Examining the impacts of increased corn production on groundwater quality using a coupled modeling system

Abstract

This study demonstrates the value of a coupled chemical transport modeling system for investigating groundwater nitrate contamination responses associated with nitrogen (N) fertilizer application and increased corn production. The coupled Community Multiscale Air Quality Bidirectional and Environmental Policy Integrated Climate modeling system incorporates agricultural management practices and N exchange processes between the soil and atmosphere to estimate levels of N that may volatilize into the atmosphere, re-deposit, and seep or flow into surface and groundwater. Simulated values from this modeling system were used in a land-use regression model to examine associations between groundwater nitrate-N measurements and a suite of factors related to N fertilizer and groundwater nitrate contamination. Multi-variable modeling analysis revealed that the N-fertilizer rate (versus total) applied to irrigated (versus rainfed) grain corn (versus other crops) was the strongest N-related predictor variable of groundwater nitrate-N concentrations. Application of this multi-variable model considered groundwater nitrate-N concentration responses under two corn production scenarios. Findings suggest that increased corn production between 2002 and 2022 could result in 56% to 79% increase in areas vulnerable to groundwater nitrate-N concentrations ≥5mg/L. These above-threshold areas occur on soils with a hydraulic conductivity 13% higher than the rest of the domain.

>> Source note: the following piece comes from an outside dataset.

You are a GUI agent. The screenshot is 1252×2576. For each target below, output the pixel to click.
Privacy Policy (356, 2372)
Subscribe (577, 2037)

Additionally, the average number of animal feeding operations (AFOs) for these areas was nearly 5 times higher, and the mean N-fertilizer rate was 4 times higher. Finally, we found that areas prone to high groundwater nitrate-N concentrations attributable to the expansion scenario did not occur in new grid cells of irrigated grain-corn croplands, but were clustered around areas of existing corn crops. This application demonstrates the value of the coupled modeling system in developing spatially refined multi-variable models to provide information for geographic locations lacking complete observational data; and in projecting possible groundwater nitrate-N concentration outcomes under alternative future crop production scenarios.

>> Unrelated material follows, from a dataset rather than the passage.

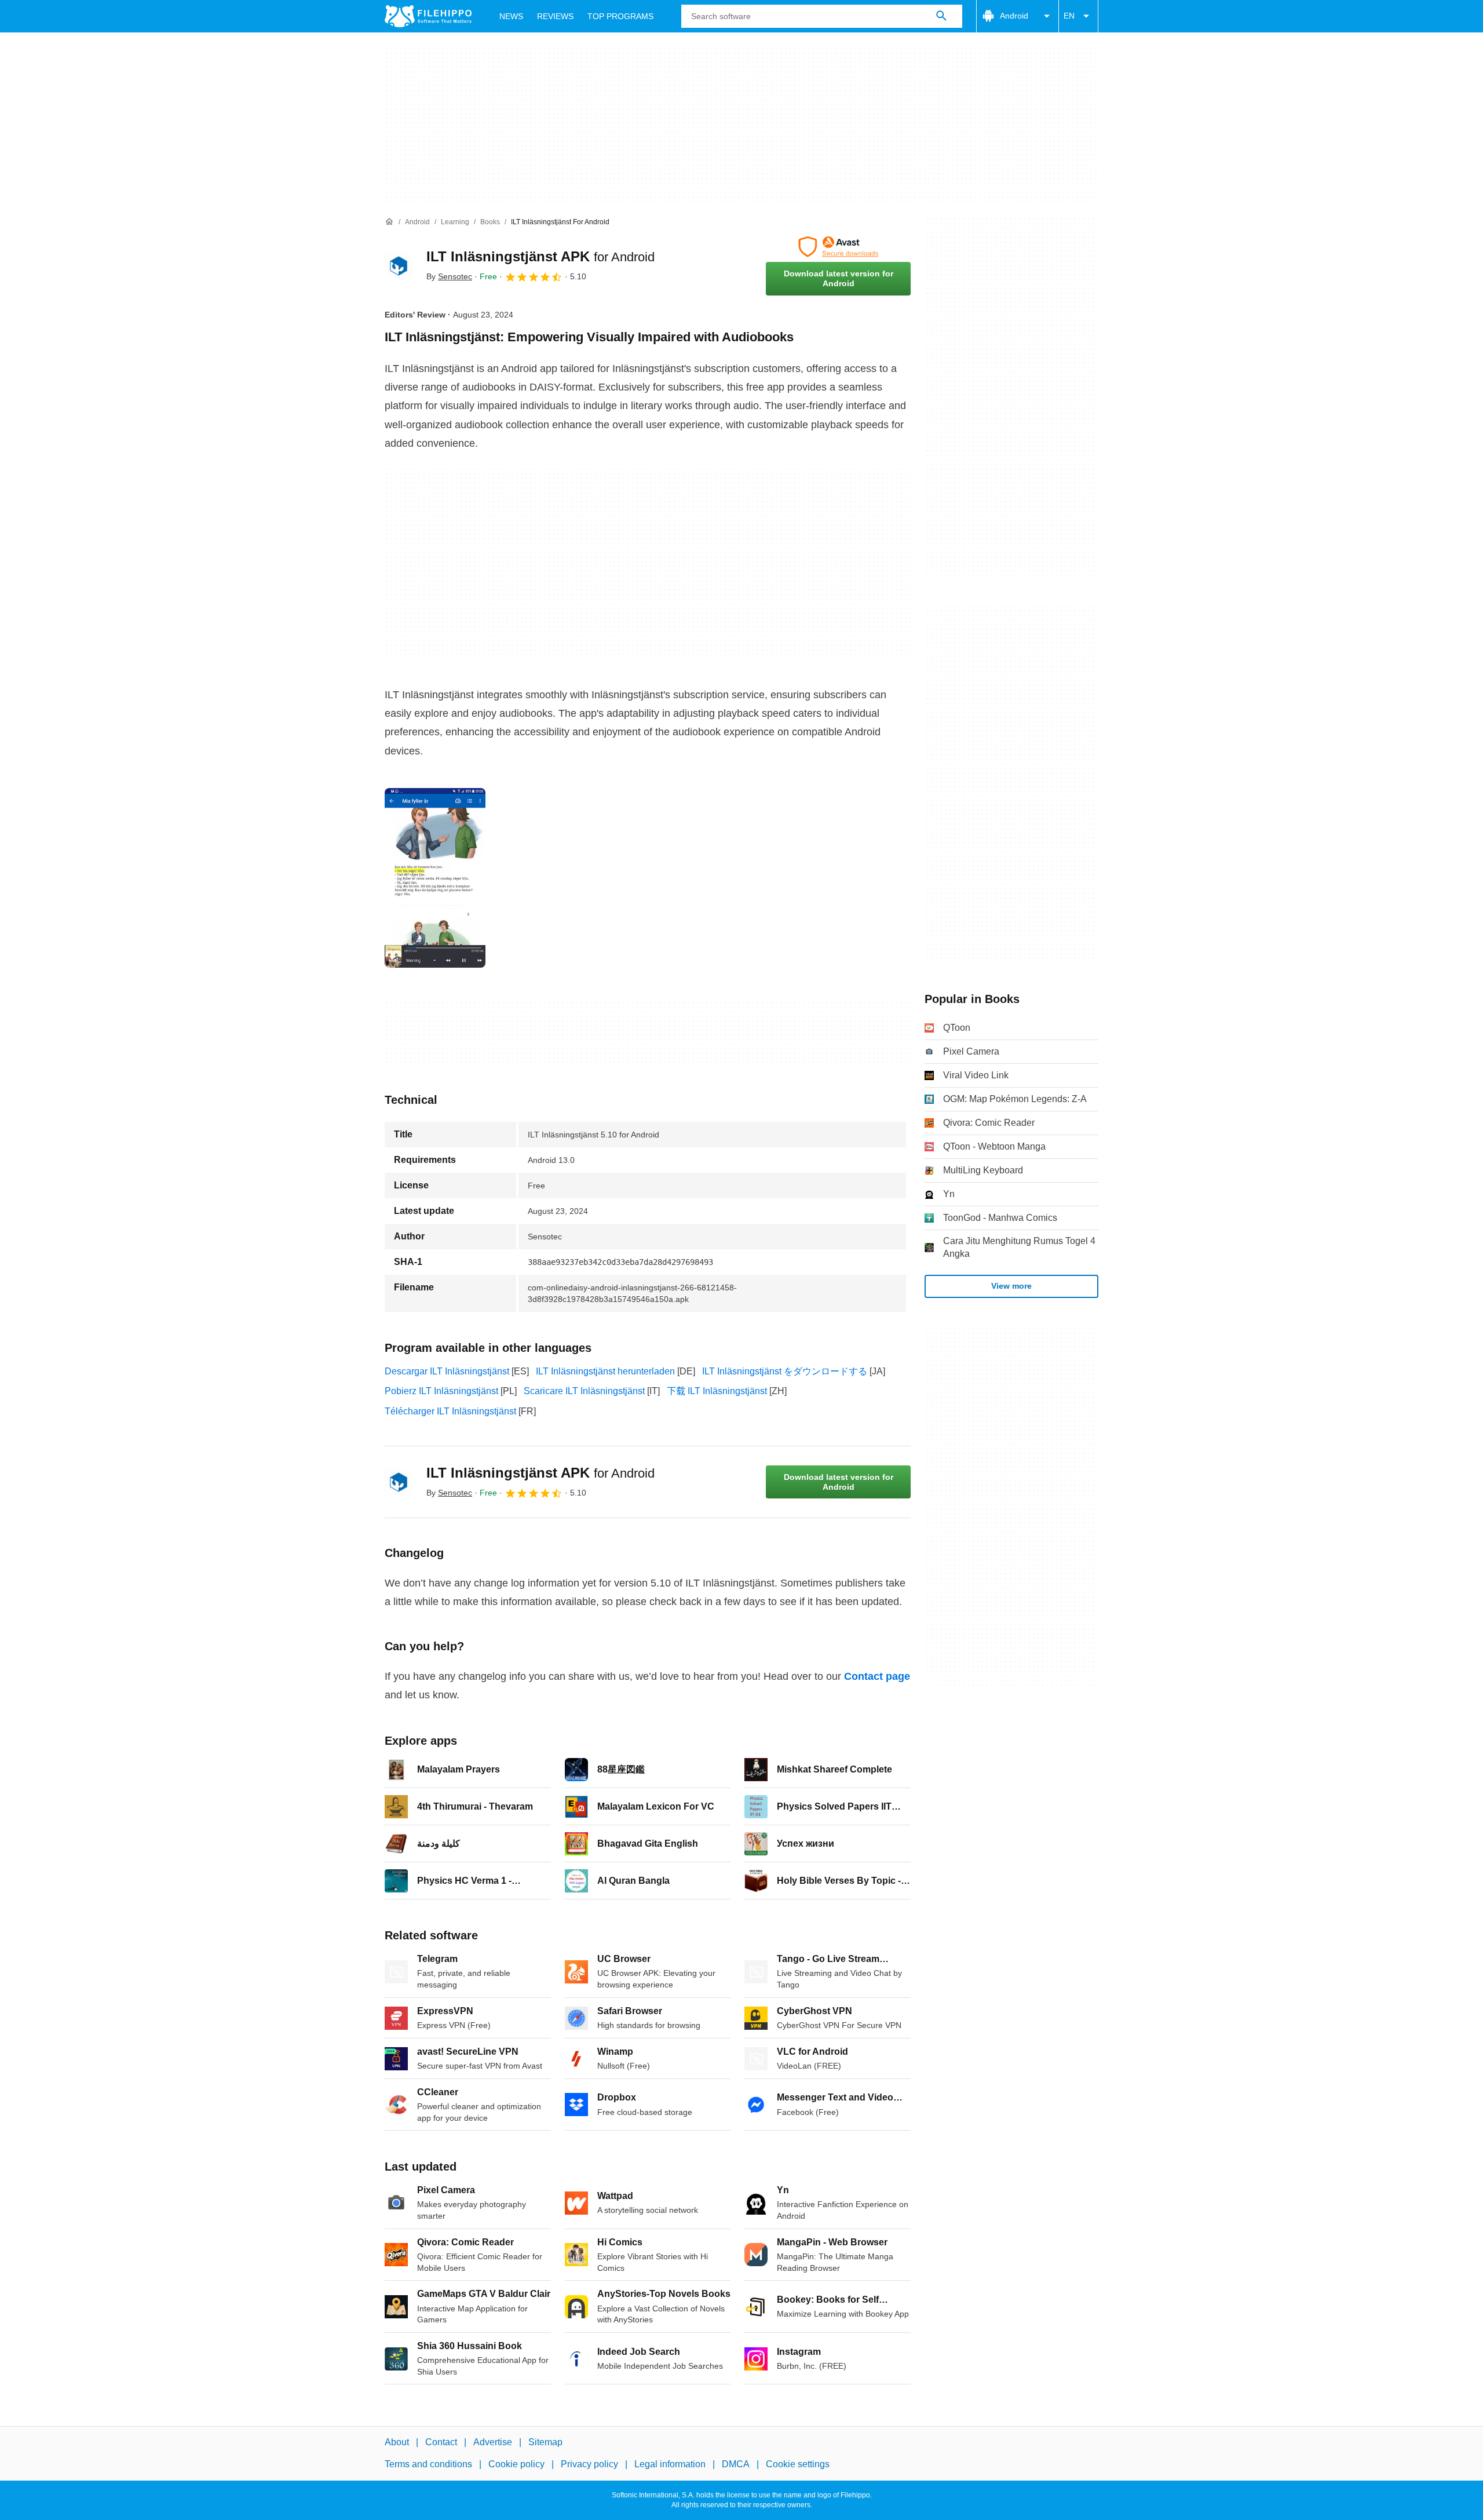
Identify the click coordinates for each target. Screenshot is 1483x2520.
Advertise (492, 2442)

Keywords: Agricultural impacts; Biosphere modeling; Groundwater quality; Regression modeling.

Fig. 1.

Location of groundwater nitrate well locations overlain on total N fertilizer placed on all corn crops in 2002 (panel a); extent of rainfed versus irrigated grain-corn domains for 2002 and 2022_BASE (same extent), and 2022_CORN scenarios (panel b).

Fig. 2.

High groundwater nitrate measurements and predictions overlain on soil hydraulic conductivity (panel a), aquifer type (panel b), and high density animal feeding operations (panel c).

Fig. 3.

N fertilizer rate predicted by coupled modeling system for 2002 (panel a), and for the 2022_CORN crop expansion scenario (panel b).

Fig. 4.

Residuals (observed-fitted) resulting from generalized least squares model prediction.

Fig. 5.

N fertilizer rate predicted by coupled modeling system for the 2022_CORN expansion scenario (panel a), and the change between scenarios (2022_CORN—2002; panel b).

Fig. 6.

Predictions of groundwater nitrate-N overlain with above-threshold grid cells for the 2022_CORN (panel a). Change in Above-threshold groundwater nitrate-N added by each scenario. Magenta squares are cells above-threshold in 2002, visible yellow squares are grid cells added by the 2022_BASE scenario, and black cells are added by the 2022_CORN scenario (panel b).